The heart of the issue is religious, as both people groups believe they have the same claim on the land, and that God—Jehovah or Allah, respectively—gave them the land. The difference is that only the Israelis are willing to live at peace. This phenomenon has been proven time and again, from the Jewish-controlled areas of Jerusalem allowing freedom of religion, while the Palestinian Muslim areas forbid anything but Islamic worship, to the severe lack of unity in Palestine. Several factions of pro-Palestine terrorism have sprung into action as a result of the Palestinian estrangement. The most menacing of these include Hamas and the PLO (Palestinian Liberation Organization), who have fired more than 17,000 rockets into Israel since 2001, and have killed thousands of Israeli civilians and provoked three wars with the Jewish State.

The fairest solution proposed to the Israeli-Palestinian unrest thus far is the ‘two-state solution’, which would provide for the Jewish state of Israel living in peace with a demilitarized Palestinian state. There is no indication that this will be implemented any time soon, though, considering the lack of legitimate peace-talks.

The U.S. has historically supported the Israeli state, and during the Trump administration, the American-Israeli bond has grown. Yet, many Americans question why the U.S. provides such strong support to Israel. Here are a few reasons:

The Jewish state is the most advanced in the region when it comes to democratic ideals (freedom of religion, women’s rights, freedom of speech, etc.), and aligns the closest to American principles of freedom. Also, the cooperation between the two countries in intelligence, homeland security, missile defense and counterterrorism has helped the United States meet its growing security challenges. As a result of the strong friendship between Israel and the United States, the Israel Defense Forces and the U.S. military share technologies and techniques that greatly benefit both nations. 

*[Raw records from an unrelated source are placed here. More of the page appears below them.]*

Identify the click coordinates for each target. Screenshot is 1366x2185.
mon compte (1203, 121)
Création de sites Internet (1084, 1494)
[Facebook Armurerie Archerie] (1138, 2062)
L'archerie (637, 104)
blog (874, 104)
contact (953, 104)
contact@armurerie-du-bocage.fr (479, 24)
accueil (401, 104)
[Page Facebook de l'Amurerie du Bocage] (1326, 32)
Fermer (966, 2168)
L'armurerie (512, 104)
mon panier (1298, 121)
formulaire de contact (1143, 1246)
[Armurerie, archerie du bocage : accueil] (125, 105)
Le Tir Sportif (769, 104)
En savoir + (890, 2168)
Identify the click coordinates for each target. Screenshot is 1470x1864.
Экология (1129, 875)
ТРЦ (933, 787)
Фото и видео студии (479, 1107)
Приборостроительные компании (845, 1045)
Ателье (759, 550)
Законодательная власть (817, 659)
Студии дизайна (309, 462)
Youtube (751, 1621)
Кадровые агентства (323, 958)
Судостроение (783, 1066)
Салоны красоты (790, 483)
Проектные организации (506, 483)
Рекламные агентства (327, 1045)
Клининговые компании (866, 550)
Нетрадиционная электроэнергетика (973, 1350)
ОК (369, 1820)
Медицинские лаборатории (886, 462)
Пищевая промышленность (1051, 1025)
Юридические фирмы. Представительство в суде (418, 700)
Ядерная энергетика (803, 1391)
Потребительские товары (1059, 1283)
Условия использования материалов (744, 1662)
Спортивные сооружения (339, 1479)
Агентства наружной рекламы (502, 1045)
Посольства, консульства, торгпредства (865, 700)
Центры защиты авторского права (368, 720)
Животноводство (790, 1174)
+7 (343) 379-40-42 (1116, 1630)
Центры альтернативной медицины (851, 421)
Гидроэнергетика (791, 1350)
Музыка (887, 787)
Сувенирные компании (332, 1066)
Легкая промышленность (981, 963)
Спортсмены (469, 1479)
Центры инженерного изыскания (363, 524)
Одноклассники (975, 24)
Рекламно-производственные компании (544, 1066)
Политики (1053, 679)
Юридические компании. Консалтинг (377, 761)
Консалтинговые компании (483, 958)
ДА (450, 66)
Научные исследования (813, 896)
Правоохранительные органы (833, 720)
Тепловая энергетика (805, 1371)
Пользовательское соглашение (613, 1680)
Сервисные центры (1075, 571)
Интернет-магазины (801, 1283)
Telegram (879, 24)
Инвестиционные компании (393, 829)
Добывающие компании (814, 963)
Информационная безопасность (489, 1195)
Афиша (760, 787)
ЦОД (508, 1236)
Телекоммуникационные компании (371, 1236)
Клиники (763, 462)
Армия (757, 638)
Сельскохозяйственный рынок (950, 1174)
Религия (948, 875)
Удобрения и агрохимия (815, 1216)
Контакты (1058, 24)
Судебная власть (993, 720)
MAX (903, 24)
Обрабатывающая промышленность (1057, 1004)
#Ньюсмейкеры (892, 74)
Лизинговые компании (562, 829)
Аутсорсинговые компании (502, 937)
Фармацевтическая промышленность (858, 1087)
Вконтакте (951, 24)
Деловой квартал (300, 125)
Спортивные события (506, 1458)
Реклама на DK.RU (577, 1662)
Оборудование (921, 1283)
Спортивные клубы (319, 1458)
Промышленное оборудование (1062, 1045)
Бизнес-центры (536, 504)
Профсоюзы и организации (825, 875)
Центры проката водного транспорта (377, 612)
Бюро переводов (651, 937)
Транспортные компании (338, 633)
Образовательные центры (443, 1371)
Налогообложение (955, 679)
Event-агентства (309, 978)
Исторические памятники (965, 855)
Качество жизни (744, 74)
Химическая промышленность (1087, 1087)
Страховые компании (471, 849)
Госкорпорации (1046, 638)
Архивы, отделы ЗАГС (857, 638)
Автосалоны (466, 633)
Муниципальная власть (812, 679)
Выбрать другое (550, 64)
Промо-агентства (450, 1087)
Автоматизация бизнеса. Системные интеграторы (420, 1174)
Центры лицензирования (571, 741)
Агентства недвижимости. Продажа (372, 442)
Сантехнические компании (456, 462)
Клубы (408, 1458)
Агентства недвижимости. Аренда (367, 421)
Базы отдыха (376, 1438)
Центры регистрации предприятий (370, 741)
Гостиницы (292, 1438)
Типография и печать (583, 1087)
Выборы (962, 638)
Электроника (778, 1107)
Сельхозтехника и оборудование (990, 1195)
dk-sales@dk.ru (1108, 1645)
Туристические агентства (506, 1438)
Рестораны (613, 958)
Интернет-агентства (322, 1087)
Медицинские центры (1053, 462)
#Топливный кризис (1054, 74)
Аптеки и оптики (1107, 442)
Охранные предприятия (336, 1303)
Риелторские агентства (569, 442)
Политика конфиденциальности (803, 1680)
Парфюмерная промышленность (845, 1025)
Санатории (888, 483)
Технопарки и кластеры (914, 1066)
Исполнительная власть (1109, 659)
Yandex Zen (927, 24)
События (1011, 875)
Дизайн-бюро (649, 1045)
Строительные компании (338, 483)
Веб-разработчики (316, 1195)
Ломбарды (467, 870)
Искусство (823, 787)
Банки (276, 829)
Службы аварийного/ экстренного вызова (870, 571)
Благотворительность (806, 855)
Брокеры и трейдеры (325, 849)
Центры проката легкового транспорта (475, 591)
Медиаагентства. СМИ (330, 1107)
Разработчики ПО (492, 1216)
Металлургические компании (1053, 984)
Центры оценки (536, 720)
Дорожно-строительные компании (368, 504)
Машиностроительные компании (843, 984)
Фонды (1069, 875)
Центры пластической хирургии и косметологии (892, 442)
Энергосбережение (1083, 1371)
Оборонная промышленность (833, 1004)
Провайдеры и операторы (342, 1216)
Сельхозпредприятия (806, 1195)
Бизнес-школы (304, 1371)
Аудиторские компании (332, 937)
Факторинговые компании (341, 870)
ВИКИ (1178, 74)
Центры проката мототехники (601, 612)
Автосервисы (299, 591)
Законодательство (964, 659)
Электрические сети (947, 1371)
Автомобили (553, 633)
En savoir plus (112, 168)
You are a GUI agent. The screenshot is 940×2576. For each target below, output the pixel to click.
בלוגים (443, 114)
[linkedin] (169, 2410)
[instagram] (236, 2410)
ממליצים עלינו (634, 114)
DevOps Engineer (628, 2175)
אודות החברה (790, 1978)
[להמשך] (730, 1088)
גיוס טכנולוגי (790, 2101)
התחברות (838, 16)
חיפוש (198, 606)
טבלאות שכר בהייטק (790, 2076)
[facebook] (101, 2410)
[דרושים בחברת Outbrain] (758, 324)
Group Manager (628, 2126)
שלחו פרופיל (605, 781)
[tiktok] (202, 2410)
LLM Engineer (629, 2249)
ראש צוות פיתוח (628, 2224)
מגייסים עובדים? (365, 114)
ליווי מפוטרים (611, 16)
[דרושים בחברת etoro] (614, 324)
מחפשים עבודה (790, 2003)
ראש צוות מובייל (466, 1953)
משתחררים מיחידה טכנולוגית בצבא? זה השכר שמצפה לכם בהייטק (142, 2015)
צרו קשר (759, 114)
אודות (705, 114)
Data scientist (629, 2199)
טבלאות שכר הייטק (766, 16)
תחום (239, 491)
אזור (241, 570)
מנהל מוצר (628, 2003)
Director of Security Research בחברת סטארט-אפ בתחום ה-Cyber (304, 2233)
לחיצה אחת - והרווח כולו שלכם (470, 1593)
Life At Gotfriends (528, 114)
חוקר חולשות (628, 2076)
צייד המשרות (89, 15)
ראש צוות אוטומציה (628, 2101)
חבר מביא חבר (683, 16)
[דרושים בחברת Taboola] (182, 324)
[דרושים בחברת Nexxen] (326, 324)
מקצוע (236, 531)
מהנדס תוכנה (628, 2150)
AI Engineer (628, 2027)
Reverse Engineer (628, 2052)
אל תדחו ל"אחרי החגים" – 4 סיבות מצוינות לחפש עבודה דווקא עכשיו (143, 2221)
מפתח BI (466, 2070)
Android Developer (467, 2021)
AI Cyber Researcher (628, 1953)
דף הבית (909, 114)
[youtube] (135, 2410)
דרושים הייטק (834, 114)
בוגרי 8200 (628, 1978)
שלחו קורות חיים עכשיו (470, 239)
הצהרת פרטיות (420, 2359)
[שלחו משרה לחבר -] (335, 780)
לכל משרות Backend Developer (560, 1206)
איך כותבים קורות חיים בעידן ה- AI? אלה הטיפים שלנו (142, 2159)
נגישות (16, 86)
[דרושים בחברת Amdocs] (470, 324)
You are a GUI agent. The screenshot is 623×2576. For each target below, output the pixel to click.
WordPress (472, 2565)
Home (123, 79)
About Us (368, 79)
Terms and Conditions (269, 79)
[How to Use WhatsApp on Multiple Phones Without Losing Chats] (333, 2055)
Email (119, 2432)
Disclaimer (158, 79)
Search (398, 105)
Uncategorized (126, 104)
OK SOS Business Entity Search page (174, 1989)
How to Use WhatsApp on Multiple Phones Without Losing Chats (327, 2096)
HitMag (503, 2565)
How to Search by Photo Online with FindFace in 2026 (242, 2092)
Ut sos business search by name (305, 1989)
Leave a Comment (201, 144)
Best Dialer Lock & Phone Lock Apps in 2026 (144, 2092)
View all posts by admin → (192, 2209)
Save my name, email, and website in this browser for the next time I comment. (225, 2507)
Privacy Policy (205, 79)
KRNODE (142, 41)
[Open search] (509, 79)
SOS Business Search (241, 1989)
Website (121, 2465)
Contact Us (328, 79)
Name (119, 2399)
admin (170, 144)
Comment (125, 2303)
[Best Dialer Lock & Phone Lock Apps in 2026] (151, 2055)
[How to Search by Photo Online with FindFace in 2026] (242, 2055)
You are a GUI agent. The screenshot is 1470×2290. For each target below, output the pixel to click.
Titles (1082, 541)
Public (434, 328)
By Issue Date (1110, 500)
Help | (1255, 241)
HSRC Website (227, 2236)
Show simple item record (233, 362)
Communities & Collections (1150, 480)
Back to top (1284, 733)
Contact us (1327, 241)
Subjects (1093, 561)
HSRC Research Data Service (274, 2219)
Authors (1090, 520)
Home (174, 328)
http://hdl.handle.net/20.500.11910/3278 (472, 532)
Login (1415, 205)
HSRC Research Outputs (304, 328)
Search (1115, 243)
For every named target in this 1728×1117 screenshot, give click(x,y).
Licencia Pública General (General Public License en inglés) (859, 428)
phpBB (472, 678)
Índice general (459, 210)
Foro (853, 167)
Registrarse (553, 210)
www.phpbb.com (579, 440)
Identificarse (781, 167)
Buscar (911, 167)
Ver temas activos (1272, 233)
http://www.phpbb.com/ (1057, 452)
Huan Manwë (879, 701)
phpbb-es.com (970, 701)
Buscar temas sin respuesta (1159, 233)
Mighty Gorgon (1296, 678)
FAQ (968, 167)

A two-state solution would be ideal for two democratic and peace-seeking societies. With the Palestinian history of ignoring cease-fires, it is unlikely that such a program would have any lasting repercussions. Furthermore, the recent U.S. official proclamation and recognition of Jerusalem as the Israeli capital decreases the potential of a peaceful existence with the Palestinian state, as Muslims in Palestine consider the Islamic holy city of Jerusalem their capitol as well.